After a two-year hiatus due to the COVID-19 pandemic, the London theater community reunited for a glitzy ceremony at the Royal Albert Hall on Sunday. Musical revival "Cabaret" and a stage adaptation of hit novel "Life of Pi" won big at the Olivier Awards, recognizing excellence in professional theater in Britain.
"Cabaret" had led nominations with 11 nods. It won seven awards, including best musical revival and prizes for actors Eddie Redmayne and Jessie Buckley.
"This is the dream ... This was the part that I played when I was a kid at school, it was the thing that got my passion for theater really fuelled," Redmayne said.

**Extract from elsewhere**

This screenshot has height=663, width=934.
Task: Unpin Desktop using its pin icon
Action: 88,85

"And getting to do it every night with that extraordinary group of people was dumbfounding," he added.
"Cabaret" also won best supporting acting awards for Elliot Levey and Liza Sadovy and best director for Rebecca Frecknall.
Originally produced on Broadway in 1966, with music by John Kander and lyrics by Fred Ebb, "Cabaret" follows the lives of characters linked to a seedy Berlin nightclub during the rise of the Nazis.

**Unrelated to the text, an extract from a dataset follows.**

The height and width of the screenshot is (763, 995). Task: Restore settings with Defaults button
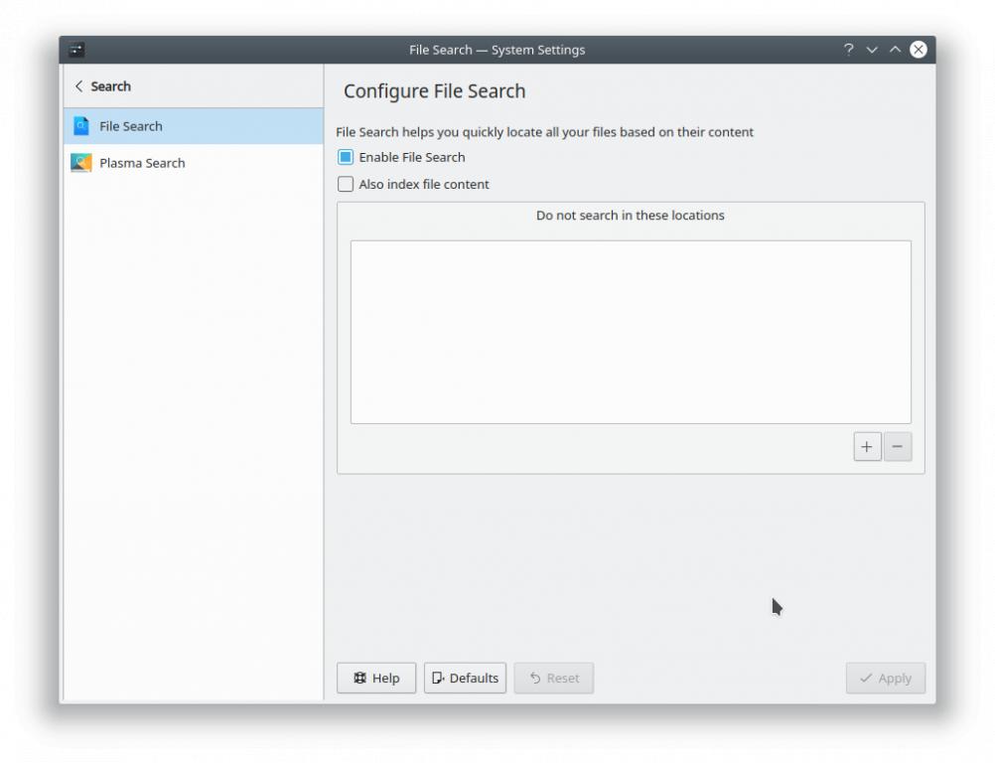pyautogui.click(x=465, y=678)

Oscar-winner Redmayne played the Kit Kat Klub's master of ceremonies and Buckley portrayed Sally Bowles, an English singer with more ambition than talent.
Frecknall said the musical was poignant "now with everything that is happening internationally."
"Life of Pi," based on Yann Martel's book about a boy stranded on a lifeboat with a tiger, won five awards, including best new play, best actor for Hiran Abeysekera and best supporting actor for the seven performers portraying the show's puppet tiger.
"The fact that we've been nominated for a puppet character ... is phenomenal and a landmark moment for puppetry," said actor Fred Davis. "Hopefully it opens the door for more puppets in central roles in theater in the future." "Back To The Future – The Musical," based on the hit 1985 sci-fi film, won best new musical while the play "Constellations," about a relationship between a quantum physicist and a beekeeper, took best revival and best actress for Sheila Atim.
Liz Carr won best supporting actress for "The Normal Heart," a new production of Larry Kramer's play about the 1980s AIDS crisis in New York.
Like other industries, London's West End was badly hit by the pandemic when its theaters were forced to close their doors in March 2020.
They began welcoming back audiences last spring, albeit not all and those that did, returned with smaller productions and at 50% capacity. Bigger productions resumed shows in the summer.
Established in 1976 and named after actor Laurence Olivier, the awards are Britain's most prestigious theatrical honors.